• _Your assignment_:
The reply must contain exactly the lines below from the one with "Image resolution: width=1061" down to the one with "Task: Click the % of Total Dollars header", both included, and nothing more; please omit the pictures.

• _Data provided_:
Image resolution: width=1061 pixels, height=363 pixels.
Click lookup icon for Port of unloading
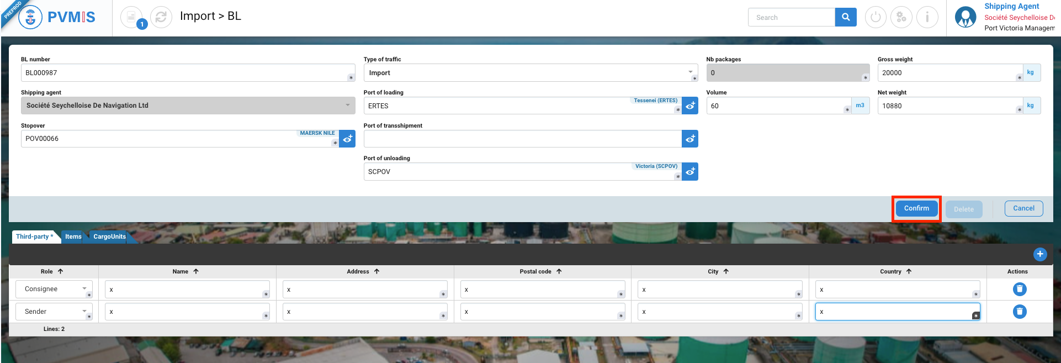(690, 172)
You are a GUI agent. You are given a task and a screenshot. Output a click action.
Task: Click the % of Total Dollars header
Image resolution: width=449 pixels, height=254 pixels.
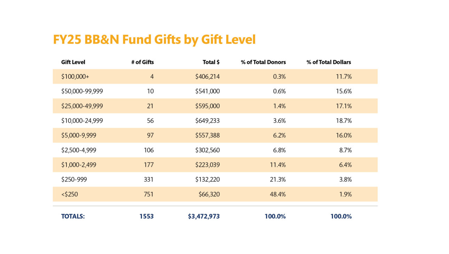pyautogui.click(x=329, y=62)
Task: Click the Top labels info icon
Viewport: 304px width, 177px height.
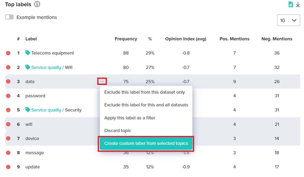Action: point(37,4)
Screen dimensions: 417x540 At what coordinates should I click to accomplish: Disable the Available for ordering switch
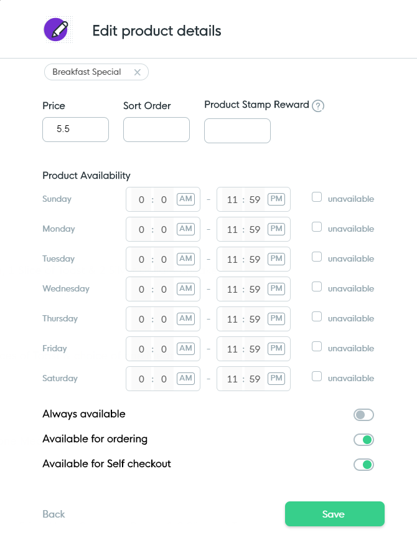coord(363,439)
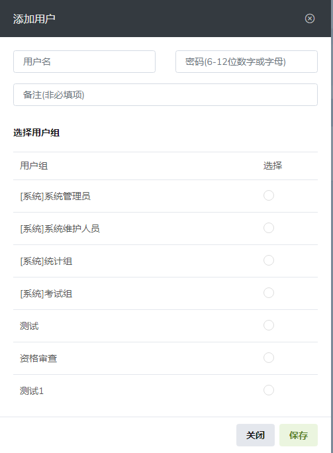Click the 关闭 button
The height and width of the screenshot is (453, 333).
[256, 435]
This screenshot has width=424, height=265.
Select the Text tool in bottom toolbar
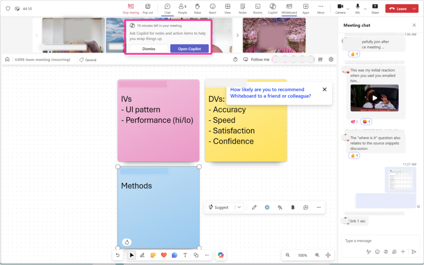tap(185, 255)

---

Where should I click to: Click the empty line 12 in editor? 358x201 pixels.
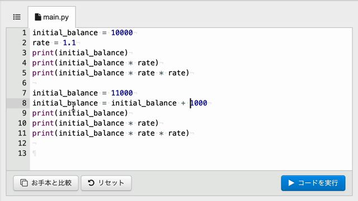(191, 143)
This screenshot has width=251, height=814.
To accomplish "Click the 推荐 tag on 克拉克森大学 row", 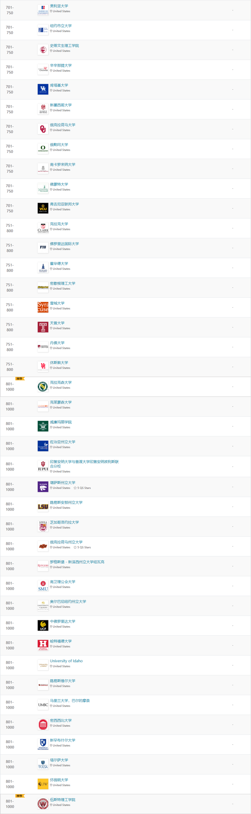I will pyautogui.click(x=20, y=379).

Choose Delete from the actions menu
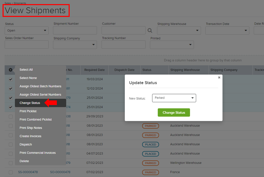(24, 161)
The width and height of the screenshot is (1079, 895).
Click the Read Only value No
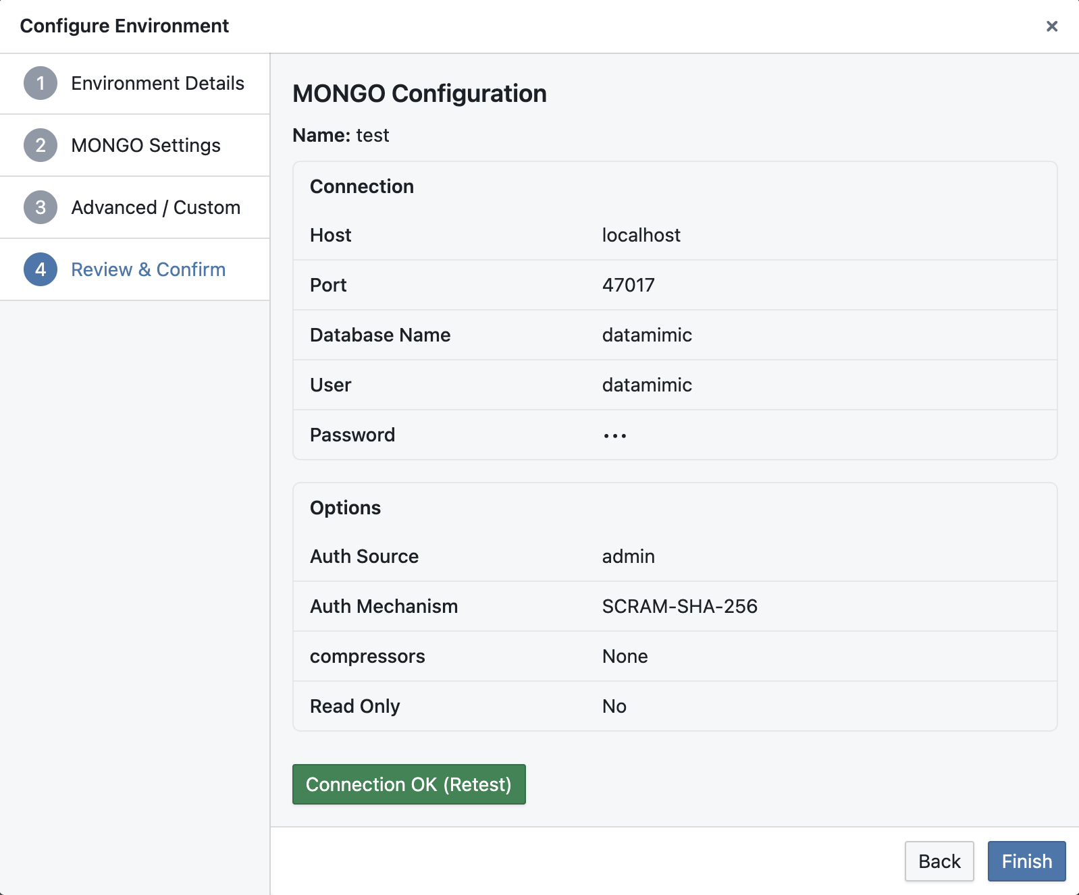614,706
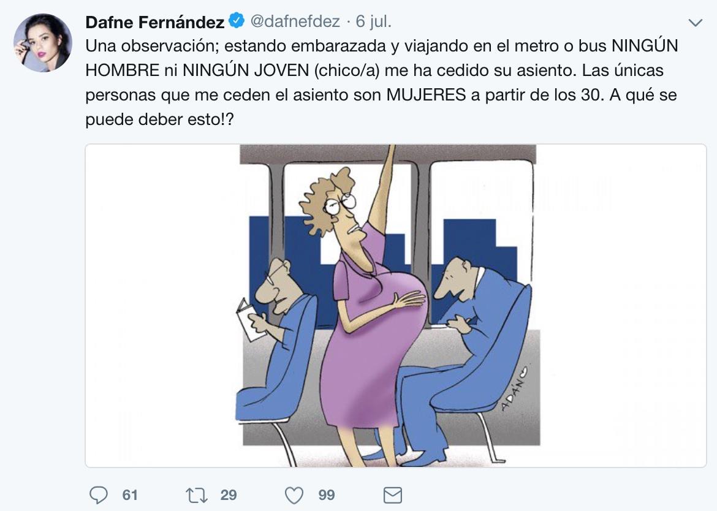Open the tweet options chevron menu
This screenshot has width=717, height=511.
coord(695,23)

• _Output of the exercise_:
Image resolution: width=1061 pixels, height=363 pixels.
Click lookup icon for Port of unloading
(690, 172)
You are a GUI agent. You are given a task and a screenshot. Output a click action.
Task: Click the % of Total Dollars header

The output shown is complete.